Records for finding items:
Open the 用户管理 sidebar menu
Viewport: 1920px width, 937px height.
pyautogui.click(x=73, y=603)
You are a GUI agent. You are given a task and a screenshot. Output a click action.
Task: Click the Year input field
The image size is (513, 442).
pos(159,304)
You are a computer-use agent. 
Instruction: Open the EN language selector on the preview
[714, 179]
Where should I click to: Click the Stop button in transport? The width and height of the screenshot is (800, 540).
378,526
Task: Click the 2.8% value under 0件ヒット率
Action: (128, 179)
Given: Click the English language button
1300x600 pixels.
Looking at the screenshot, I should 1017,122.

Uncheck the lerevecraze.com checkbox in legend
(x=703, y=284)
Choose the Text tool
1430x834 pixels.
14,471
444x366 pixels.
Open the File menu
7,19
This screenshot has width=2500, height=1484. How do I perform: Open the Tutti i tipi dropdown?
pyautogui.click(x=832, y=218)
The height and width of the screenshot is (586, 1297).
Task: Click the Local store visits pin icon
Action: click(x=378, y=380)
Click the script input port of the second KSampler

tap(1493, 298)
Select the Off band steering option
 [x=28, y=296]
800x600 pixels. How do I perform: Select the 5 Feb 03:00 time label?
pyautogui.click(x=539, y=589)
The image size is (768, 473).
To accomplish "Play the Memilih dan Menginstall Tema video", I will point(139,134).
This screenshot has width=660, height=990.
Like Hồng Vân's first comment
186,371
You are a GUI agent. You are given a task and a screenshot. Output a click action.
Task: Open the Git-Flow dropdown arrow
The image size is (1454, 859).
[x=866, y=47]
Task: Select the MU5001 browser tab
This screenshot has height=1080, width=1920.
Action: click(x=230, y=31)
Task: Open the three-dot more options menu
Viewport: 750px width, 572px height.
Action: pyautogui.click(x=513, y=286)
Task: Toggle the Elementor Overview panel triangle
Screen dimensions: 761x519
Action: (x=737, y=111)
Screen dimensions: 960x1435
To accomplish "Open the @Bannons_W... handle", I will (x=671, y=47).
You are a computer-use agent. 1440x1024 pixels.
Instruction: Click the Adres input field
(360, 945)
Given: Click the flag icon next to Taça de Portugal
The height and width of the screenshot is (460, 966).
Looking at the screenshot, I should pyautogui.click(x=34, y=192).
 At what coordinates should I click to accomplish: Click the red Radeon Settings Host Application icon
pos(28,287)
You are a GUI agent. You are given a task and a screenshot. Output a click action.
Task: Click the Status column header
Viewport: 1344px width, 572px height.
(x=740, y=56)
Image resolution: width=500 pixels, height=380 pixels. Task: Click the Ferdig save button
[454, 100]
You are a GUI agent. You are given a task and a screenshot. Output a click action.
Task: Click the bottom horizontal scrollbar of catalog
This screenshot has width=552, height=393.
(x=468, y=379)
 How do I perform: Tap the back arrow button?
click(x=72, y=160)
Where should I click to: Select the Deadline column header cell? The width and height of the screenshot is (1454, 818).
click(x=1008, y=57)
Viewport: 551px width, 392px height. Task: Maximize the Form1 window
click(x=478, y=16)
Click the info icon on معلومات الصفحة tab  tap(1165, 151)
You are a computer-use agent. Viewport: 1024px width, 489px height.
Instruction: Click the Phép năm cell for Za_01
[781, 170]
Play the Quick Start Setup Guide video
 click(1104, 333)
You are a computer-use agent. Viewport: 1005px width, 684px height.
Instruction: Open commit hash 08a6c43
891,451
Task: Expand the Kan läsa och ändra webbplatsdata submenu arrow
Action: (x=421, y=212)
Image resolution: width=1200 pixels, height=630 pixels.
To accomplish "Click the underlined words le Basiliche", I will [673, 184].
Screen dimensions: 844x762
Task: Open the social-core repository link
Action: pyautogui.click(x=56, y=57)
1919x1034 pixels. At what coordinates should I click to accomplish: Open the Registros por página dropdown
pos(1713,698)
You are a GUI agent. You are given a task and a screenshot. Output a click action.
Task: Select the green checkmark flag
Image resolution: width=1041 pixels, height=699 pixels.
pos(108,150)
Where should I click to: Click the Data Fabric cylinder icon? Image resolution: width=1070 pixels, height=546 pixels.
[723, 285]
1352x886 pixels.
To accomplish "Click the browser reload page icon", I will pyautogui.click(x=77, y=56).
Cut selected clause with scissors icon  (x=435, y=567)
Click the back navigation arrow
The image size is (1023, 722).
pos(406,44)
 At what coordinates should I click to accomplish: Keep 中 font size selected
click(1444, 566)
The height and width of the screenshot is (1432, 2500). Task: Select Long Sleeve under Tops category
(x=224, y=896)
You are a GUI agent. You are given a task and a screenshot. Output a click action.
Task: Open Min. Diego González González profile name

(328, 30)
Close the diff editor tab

Goal: Rewrite the records from the line with "Click the info" to the line with "click(1104, 333)" as a JSON list of strings. Use one string per line and leave out any blank lines.

Problem solution:
[
  "Click the info icon on معلومات الصفحة tab  tap(1165, 151)",
  "You are a computer-use agent. Viewport: 1024px width, 489px height.",
  "Instruction: Click the Phép năm cell for Za_01",
  "[781, 170]",
  "Play the Quick Start Setup Guide video",
  " click(1104, 333)"
]